2. First-tier Tribunal Judge Emerton heard the appeal on 16 th February 2015 and dismissed the appeal on 24 th February 2015. The Home Office had refused the application because it was not accepted that the sponsor and Dutch national was exercising treaty rights in the UK.
3. An application for permission to appeal by the appellant was made as the judge had, it was claimed, not considered whether the appellant's sponsor was a qualified person under Regulation 6 as a jobseeker, a worker, a self-employed person, a self-sufficient person or a student. It was pointed out in the application for permission to appeal that working in the UK was only one method of exercising treaty rights in the UK.
4. A second point was that the judge had stated in paragraph 22 that the appellant's marriage was subsisting but he then erred in law by stating in paragraph 31 of that determination that "in the light of my finding of fact there can be no family life in the UK as at the date of decision between the appellant and his spouse".
5. Permission to appeal was granted by Judge P J M Hollingworth.
6. At the hearing before me Mr Moksud pointed out the oral evidence taken by the judge at paragraphs 16 and 17 in which the wife claimed she was working in the UK. Regulation 3 of the EEA Regulations should have been enjoined.
"3.-”(1) This regulation applies for the purpose of calculating periods of continuous residence in the United Kingdom under regulation 5(1) and regulation 15.
(2) Continuity of residence is not affected by -”
(a) periods of absence from the United Kingdom which do not exceed six months in total in any year;
(b) periods of absence from the United Kingdom on military service; or
(c) any one absence from the United Kingdom not exceeding twelve months for an important reason such as pregnancy and childbirth, serious illness, study or vocational training or an overseas posting.
(3) But continuity of residence is broken if a person is removed from the United Kingdom under regulation 19(3)."
She had not been absent from the UK in accordance with these Regulations.
7. He also submitted there was a contradiction in relation to family life.
8. Mr Richards argued that the judge had come to an entirely proper conclusion on the facts.

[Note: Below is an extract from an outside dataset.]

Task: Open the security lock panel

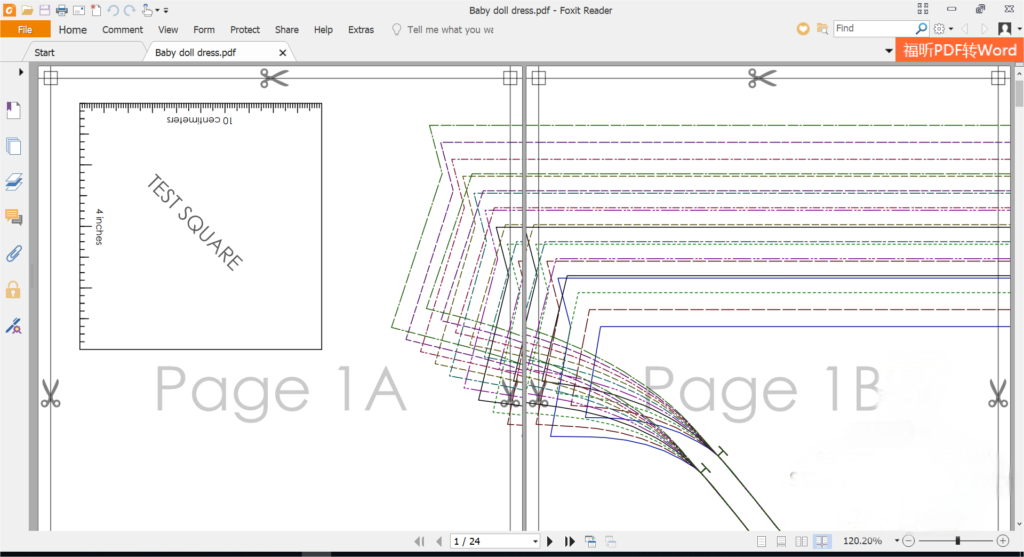Action: coord(14,289)
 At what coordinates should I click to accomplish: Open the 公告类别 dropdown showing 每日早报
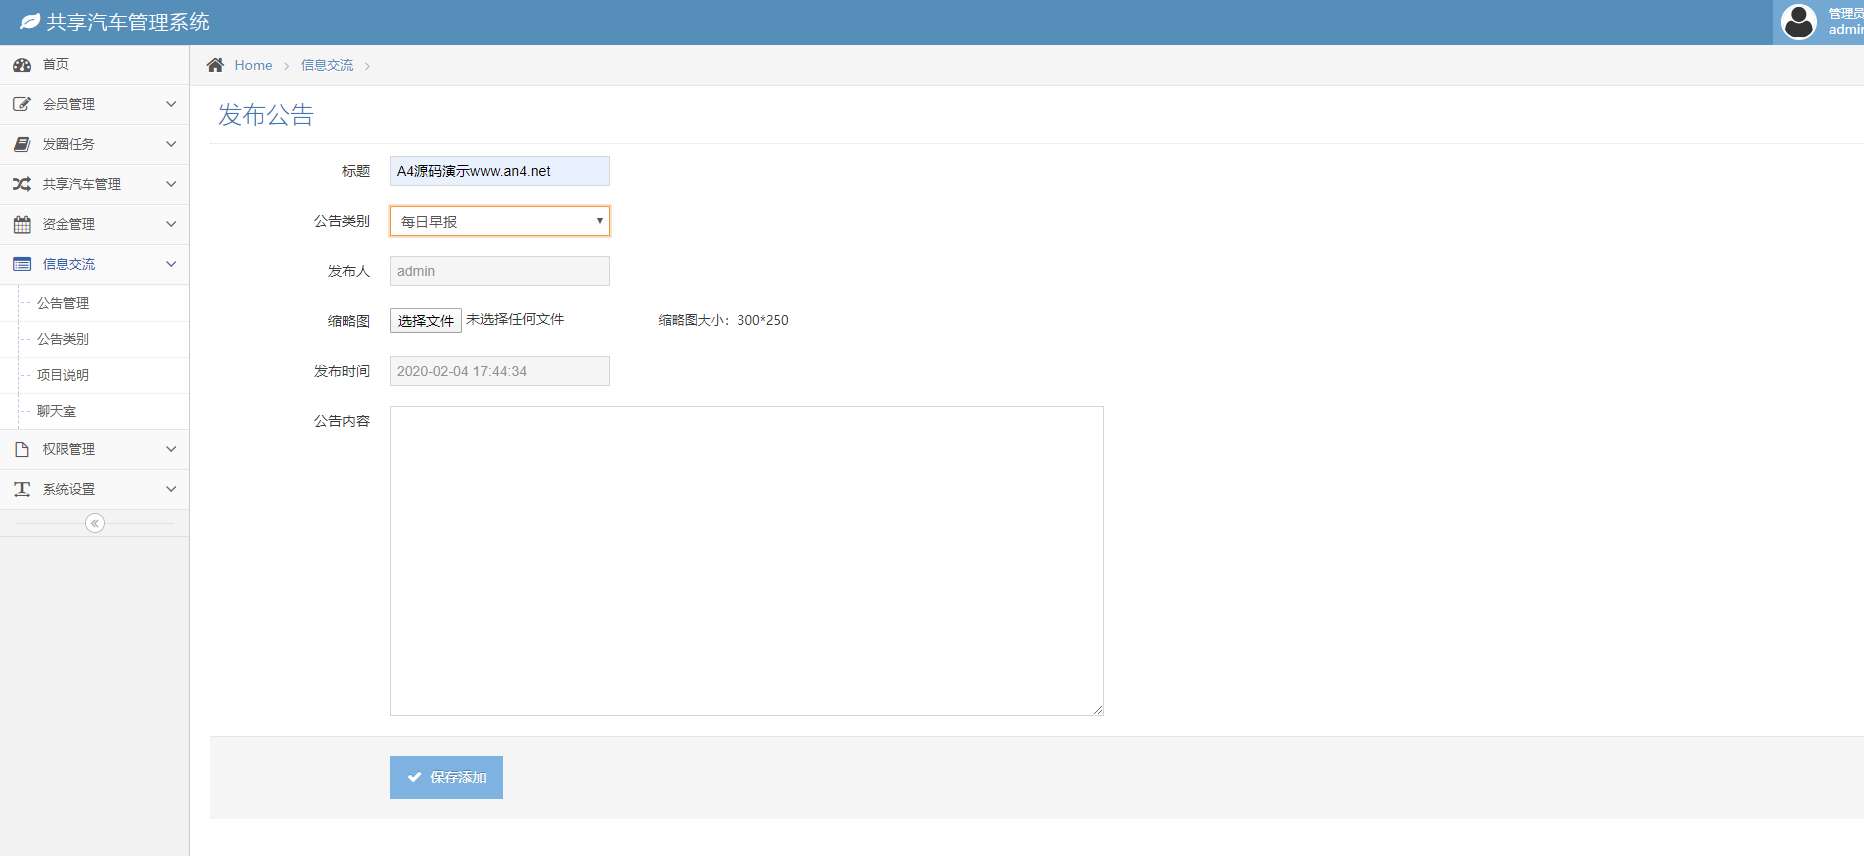pos(499,221)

9. In conclusion the judge set out the oral evidence at paragraphs 16 and 17. He noted in the oral evidence from the husband that he claimed that his wife was working in Bristol and "he could submit her payslips but he had not brought them to court" [16] and in relation to the wife's evidence the judge recorded
"Ms Hilal Bekircan adopted her short witness statement. It may be summarised as follows: the marriage was still valid and she lived with him and worked, but frequently visited Holland. She had been in Holland on 30 May 2014. In cross-examination she asserted that she lived most of the time in Bristol and worked at the Sunshine Café. She had worked there Monday-Friday last week. Mr Das-Gupta confirmed the question and she repeated the same information. She had no evidence of working there other than the letter in the bundle, but her husband had provided all documents to his Solicitors. She was studying at the University of Groningen in Holland, for a Masters in Pharmacy. She had started in November 2013 and it was a three-year course, finishing in November 2016. [She handed up a copy of a letter from the University, which confirmed that she was currently enrolled on a full-time Masters course]. She confirmed that the course was full-time, and that it usually took three years (the period of time she was taking). She did not attend most of her classes, but they were recorded. She only attended examinations. She was not obliged by the University to attend classes, and they were aware of her domestic arrangements. She had to go there for obligatory classes such as lab work. She lived with her husband in the UK, but visited Holland for study or to see family. She described how she met her husband and their marriage. They were presently staying with the appellant's aunt in Peckham, having stayed in a hotel for St Valentine's day. Her husband was confused over her not working last week. He would have meant the previous week."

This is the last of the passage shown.